Dick Smith has been struck off the Australian share market's top 200 companies list just as its stores launch a mammoth clearance sale.
Shares in the electronics retailer have tanked more than 80 per cent, wiping millions of dollars from its market value after it issued two profit warnings following disappointing October and November sales.
The retailer will be one of five companies removed from the benchmark S&P/ASX200 index on December 18.
This comes as Dick Smith kicks off its mammoth clearance sale, including 80 per cent off big-ticket items on Friday to clear a backlog of unwanted stock that will cost it about $60 million in impairments.
The firesale is expected to flood the market with cheap stock and put pressure on rivals JB Hi-Fi and Harvey Norman to also lower prices.
Dick Smith's share price has tumbled 1.75 cents, 4.38 per cent, to 38.25 cents at 1241 AEDT, slightly up from its nadir of 28 cents a share.

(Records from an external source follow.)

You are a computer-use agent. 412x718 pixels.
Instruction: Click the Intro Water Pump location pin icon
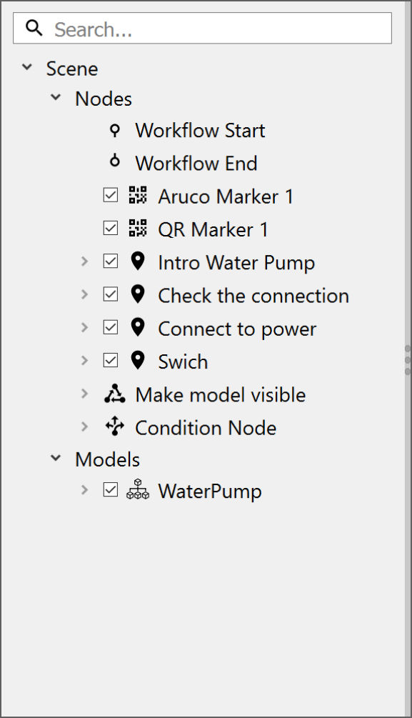click(x=137, y=261)
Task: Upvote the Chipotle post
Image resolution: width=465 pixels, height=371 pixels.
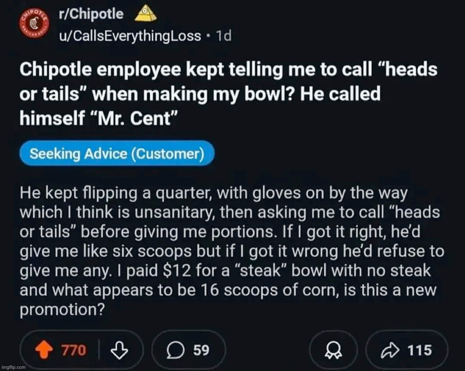Action: coord(43,350)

The retailer listed on the share market for $2.20 a share two years ago, raising $345 million after private equity firm Anchorage bought it from Woolworths for $20 million in 2012.
Bell Direct equities analyst Julia Lee said Dick Smith shares would continue to slide in the short-term due to being cut from the S&P/ASX200 index.
"Some fund managers just track the index so they will be abandoning Dick Smith now," she said.
"This is significant because index fund managers are gaining popularity as a low cost option to diversify portfolios, so if stocks leave the index it is a short-term negative as those funds will be forced to drop them."
She said if Dick Smith manages to turn around its operations it won't take much for its shares to rally.
In October, Dick Smith slashed up to $8 million off its full year net profit guidance when it said earnings would fall between $45 million and $48 million.
On Monday chief executive Nick Abboud disappointed the market when he said the company could not stand by its previous profit forecast after revealing the inventory writedown.
Along with Dick Smith, energy firms Paladin and Drillsearch, mining and materials group Arrium and environmental consultant Cardno have also been cut from the ASX200.
The latest quarterly review of the S&P/ASX indices also replaces law firm Slater and Gordon with Sirtex Medical in its list of 100 top companies.
Slater and Gordon remains on the ASX200 list despite its value plummeting following revisions to its reported results and investor concerns over UK compensation law changes.